* Goal of the exercise
Once you find the line with "The width and height of the screenshot is (592, 364)." in the entries below, return exactly every line from it through the line with "You are a computer-use agent. Image".

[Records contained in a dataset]
************

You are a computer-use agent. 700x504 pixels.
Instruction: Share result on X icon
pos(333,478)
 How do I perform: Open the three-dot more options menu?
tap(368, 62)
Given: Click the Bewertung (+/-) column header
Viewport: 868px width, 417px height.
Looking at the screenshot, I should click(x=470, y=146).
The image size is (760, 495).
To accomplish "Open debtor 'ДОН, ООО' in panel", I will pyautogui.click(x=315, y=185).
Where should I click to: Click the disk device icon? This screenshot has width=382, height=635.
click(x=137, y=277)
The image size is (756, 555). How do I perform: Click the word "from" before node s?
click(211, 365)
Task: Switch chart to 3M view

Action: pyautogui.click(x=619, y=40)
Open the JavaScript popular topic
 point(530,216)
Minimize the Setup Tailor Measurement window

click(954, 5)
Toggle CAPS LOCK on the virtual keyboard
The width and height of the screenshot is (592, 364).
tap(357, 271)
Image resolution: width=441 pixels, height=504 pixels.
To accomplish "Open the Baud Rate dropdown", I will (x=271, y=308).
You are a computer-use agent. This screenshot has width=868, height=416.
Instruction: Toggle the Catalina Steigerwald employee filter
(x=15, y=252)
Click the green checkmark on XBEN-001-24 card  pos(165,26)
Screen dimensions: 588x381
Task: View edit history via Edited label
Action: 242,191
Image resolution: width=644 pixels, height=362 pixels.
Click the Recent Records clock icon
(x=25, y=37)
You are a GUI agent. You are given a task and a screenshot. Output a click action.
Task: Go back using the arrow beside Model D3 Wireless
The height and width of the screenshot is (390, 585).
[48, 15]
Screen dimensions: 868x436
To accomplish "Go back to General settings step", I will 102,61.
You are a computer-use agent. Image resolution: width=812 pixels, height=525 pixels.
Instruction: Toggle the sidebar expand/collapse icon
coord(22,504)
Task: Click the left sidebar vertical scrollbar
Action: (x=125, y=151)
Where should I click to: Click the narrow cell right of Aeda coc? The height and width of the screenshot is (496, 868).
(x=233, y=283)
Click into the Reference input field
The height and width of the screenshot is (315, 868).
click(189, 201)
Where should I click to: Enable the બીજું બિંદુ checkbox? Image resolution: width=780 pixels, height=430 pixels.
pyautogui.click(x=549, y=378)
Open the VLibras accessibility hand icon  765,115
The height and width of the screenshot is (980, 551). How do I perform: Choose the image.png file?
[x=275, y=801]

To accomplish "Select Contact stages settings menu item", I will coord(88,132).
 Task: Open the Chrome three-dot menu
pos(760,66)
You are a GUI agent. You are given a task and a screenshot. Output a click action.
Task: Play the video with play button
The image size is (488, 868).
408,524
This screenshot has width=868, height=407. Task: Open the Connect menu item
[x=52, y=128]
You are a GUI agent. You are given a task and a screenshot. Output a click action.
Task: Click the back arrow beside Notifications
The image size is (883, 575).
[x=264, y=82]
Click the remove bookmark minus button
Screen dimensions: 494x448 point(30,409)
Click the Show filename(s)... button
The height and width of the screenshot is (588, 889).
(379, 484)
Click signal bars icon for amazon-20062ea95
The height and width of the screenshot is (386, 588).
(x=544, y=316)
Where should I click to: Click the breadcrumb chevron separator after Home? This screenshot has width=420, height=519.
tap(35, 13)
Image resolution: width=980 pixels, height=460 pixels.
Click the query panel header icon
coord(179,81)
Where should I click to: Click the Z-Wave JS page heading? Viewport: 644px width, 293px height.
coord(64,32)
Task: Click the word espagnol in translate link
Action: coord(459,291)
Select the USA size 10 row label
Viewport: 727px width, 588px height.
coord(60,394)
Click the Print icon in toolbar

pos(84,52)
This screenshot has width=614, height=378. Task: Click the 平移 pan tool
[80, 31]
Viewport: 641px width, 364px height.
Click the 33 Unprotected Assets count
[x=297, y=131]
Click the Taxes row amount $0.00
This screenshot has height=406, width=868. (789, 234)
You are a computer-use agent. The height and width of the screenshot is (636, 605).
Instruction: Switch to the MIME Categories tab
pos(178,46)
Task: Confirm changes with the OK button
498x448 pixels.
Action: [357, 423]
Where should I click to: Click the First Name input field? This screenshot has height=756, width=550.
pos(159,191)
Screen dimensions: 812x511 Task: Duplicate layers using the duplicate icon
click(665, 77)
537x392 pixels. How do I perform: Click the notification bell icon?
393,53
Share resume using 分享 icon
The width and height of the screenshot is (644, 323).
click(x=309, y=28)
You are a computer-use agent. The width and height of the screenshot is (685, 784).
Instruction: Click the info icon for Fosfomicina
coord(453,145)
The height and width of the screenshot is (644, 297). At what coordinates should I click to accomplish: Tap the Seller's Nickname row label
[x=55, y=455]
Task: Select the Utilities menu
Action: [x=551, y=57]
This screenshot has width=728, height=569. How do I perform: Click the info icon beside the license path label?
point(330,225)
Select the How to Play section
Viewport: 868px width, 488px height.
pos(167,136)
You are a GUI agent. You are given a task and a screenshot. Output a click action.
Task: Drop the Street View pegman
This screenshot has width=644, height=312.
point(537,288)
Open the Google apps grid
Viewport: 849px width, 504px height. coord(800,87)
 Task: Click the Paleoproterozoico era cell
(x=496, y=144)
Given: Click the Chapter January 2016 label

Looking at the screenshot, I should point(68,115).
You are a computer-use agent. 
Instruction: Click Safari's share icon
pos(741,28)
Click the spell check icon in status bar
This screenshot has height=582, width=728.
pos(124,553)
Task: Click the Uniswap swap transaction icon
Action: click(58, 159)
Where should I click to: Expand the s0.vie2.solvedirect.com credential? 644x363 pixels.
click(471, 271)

************

* Solution to this task
The width and height of the screenshot is (592, 364).
tap(357, 271)
Image resolution: width=441 pixels, height=504 pixels.
To accomplish "Open the Baud Rate dropdown", I will (x=271, y=308).
You are a computer-use agent. This screenshot has width=868, height=416.
Instruction: Toggle the Catalina Steigerwald employee filter
(x=15, y=252)
Click the green checkmark on XBEN-001-24 card  pos(165,26)
Screen dimensions: 588x381
Task: View edit history via Edited label
Action: 242,191
Image resolution: width=644 pixels, height=362 pixels.
Click the Recent Records clock icon
(x=25, y=37)
You are a GUI agent. You are given a task and a screenshot. Output a click action.
Task: Go back using the arrow beside Model D3 Wireless
The height and width of the screenshot is (390, 585).
[48, 15]
Screen dimensions: 868x436
To accomplish "Go back to General settings step", I will 102,61.
You are a computer-use agent. Image resolution: width=812 pixels, height=525 pixels.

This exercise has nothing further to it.